BTW there are two different ways to perform a ROM update:

  • At power-on: Boot from a floppy image
  • While running BeOS: Drag a ROM update on the ROMUpdater application
  • How does the lack of MESI on these CPU models make any difference to the work needed to port Haiku?

    Haiku, like BeOS, will run poorly on a BeBox compared to an otherwise similarly powerful dual CPU system because of the crappy cache coherency, but you can’t really fix that in software.

    There are tricks to reduce sharing that newer systems do - Linux on big iron ccNUMA systems, that sort of thing - but they consume a lot of RAM and the BeBox is rather RAM starved already.
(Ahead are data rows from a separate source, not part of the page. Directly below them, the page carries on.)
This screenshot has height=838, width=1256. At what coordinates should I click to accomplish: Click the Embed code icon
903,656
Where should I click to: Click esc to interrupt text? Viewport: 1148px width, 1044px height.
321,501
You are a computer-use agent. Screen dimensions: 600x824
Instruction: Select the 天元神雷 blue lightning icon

And Haiku doesn’t really have the tools for this work anyway.

    I wonder why some people are still thinking back, and not ahead.
    I guess it should be more interesting to know: Will haiku run on ARM. Will there be a haiku version that is also usable with a tablet?
    Will Haiku run on my phone… etc

    I still wonder why some people are still somehow stuck in the past.

    As i said from the start, this was just a hobby question so there’s no need to take it seriously. As much as i’d love to see Haiku ported to the BeBox i know it most likely won’t happen, unless someone wanted to try it just for fun as one person mentioned earlier.

    Its not necessarily about being “stuck in the past”, but rather just a “fun side-project”.

    Hi

    You are right, my earlier post was not clear. My apologies.

    Take a look at this: http://www.freescale.com/files/32bit/doc/app_note/AN1294.pdf

    You will see that the 603/603e requires additional support from the OS when used in an SMP configuration; on the 604 and later these functions are handled through memory bus signals automatically generated and snooped by the hardware in response to CPU instructions.

    Basically you would need to use interprocessor interrupts to signal to sibling processors that they should flush their instruction cache or TLBs. I think you may also need a system call for applications which use self modifying code (eg JIT or incremental compilers) to signal that instruction caches should be flushed.

    I’m not saying it’s impossible (clearly it is possible!), simply that additional code would be required that more recent CPUs would not require since they employ additional cache and TLB coherency hardware.

    [quote=wrs]Take a look at this: http://www.freescale.com/files/32bit/doc/app_note/AN1294.pdf
    [/quote]

    Ah, yes, there’s indeed quite a lot more going on than just the lack of MESI, I see. This was very interesting and I didn’t find any equivalently informative explanations in other discussions of this stuff, so thank you very much for pointing me at the app note.

    You are quite right, even judging from that brief application note it would be a considerable amount of rather low-level programming work to get Haiku running properly (without disabling the other CPU) let alone achieve the speed that this hardware is theoretically capable of.

    In a way that actually makes the challenge more tempting, it’s an opportunity to get very involved with the low-level fundamentals of multi-processor systems. Perhaps somebody who owns a BeBox will take it up for this reason.